_Exercise aim_
Reproduce the stretch from the line containing "You are a computer-use agent. 700x608 pixels." through the line containing "pyautogui.click(x=349, y=346)", swapping "dropdown" for "drop-down list" and keeping everything else unchanged.

(Rows of locating words and elements)

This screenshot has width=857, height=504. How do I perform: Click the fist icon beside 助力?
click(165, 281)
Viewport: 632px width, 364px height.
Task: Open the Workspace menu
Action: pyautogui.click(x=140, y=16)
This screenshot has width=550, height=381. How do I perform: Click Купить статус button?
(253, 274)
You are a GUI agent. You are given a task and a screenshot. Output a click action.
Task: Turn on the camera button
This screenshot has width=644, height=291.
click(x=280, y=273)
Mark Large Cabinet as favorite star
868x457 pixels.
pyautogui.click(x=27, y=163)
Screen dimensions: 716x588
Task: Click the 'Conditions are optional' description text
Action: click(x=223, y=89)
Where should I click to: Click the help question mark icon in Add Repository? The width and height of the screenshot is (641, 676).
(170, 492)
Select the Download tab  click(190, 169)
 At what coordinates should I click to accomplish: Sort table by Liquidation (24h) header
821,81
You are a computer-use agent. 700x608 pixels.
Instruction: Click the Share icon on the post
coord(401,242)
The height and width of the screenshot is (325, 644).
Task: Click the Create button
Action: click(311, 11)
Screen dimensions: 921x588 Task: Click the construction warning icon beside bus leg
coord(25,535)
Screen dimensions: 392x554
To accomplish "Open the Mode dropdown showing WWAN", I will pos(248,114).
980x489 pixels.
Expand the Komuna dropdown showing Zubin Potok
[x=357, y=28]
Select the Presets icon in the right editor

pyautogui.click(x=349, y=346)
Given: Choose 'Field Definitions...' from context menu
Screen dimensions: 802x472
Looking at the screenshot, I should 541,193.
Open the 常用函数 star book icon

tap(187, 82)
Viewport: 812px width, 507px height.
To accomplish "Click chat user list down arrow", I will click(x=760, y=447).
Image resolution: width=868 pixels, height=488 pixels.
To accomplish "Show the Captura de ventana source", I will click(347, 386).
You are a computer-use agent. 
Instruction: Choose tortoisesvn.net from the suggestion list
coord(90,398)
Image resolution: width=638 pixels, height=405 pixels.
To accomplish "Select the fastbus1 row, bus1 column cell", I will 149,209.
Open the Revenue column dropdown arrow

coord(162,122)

_Complete response_
You are a computer-use agent. 700x608 pixels.
Instruction: Click the Share icon on the post
coord(401,242)
The height and width of the screenshot is (325, 644).
Task: Click the Create button
Action: click(311, 11)
Screen dimensions: 921x588 Task: Click the construction warning icon beside bus leg
coord(25,535)
Screen dimensions: 392x554
To accomplish "Open the Mode drop-down list showing WWAN", I will pos(248,114).
980x489 pixels.
Expand the Komuna drop-down list showing Zubin Potok
[x=357, y=28]
Select the Presets icon in the right editor

pyautogui.click(x=349, y=346)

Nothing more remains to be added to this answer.